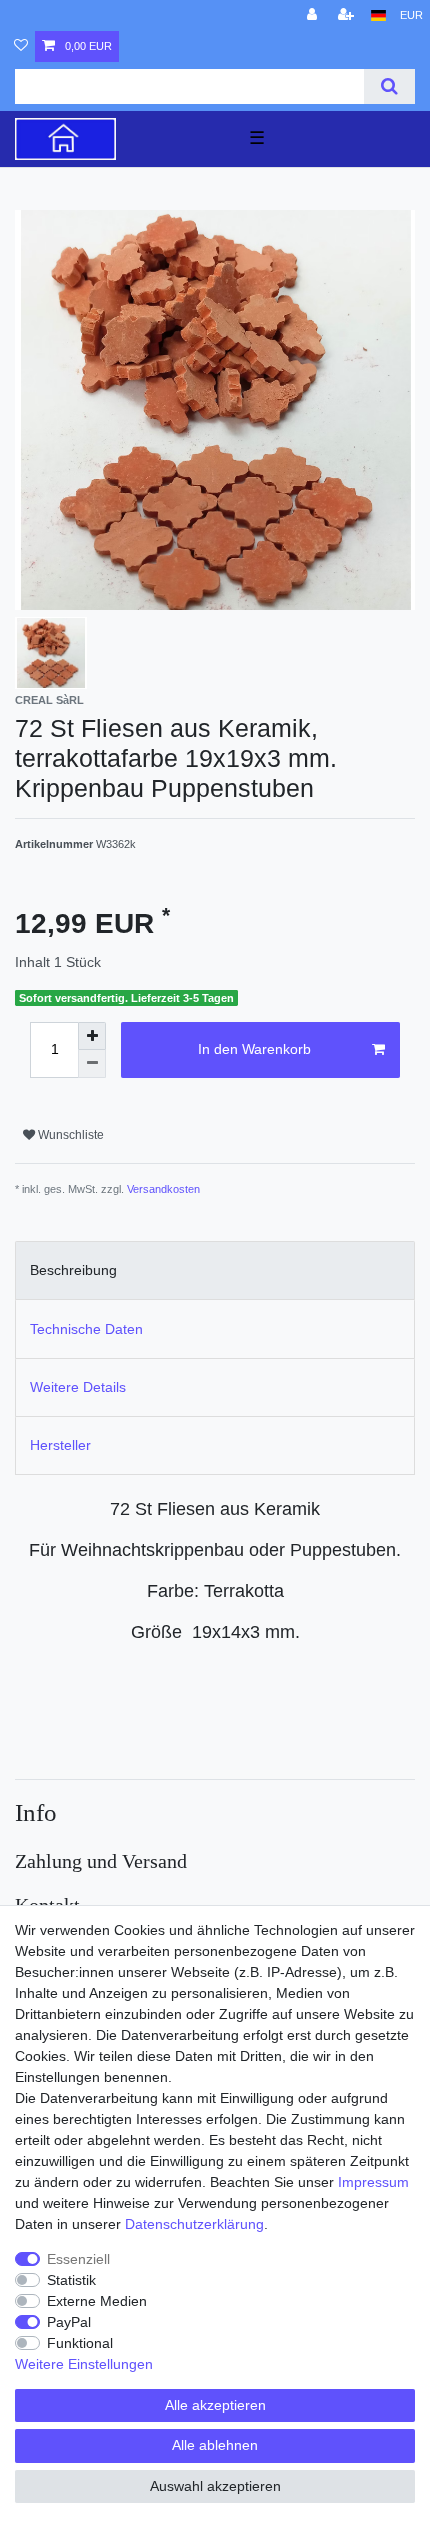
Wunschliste (69, 1135)
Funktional (80, 2343)
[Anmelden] (314, 15)
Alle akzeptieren (215, 2405)
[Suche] (389, 86)
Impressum (373, 2182)
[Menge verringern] (92, 1064)
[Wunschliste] (21, 46)
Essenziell (78, 2259)
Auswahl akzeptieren (215, 2486)
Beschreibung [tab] (73, 1270)
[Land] (378, 15)
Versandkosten (163, 1189)
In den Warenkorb (254, 1049)
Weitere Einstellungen (84, 2364)
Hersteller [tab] (60, 1445)
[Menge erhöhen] (92, 1036)
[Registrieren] (348, 15)
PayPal (69, 2322)
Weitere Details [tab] (78, 1387)
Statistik (71, 2280)
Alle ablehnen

- _Exercise_: Leave the images out as you retype each line of the material exactly.

- _Response to this exercise_:
Wunschliste (69, 1135)
Funktional (80, 2343)
[Anmelden] (314, 15)
Alle akzeptieren (215, 2405)
[Suche] (389, 86)
Impressum (373, 2182)
[Menge verringern] (92, 1064)
[Wunschliste] (21, 46)
Essenziell (78, 2259)
Auswahl akzeptieren (215, 2486)
Beschreibung [tab] (73, 1270)
[Land] (378, 15)
Versandkosten (163, 1189)
In den Warenkorb (254, 1049)
Weitere Einstellungen (84, 2364)
Hersteller [tab] (60, 1445)
[Menge erhöhen] (92, 1036)
[Registrieren] (348, 15)
PayPal (69, 2322)
Weitere Details [tab] (78, 1387)
Statistik (71, 2280)
Alle ablehnen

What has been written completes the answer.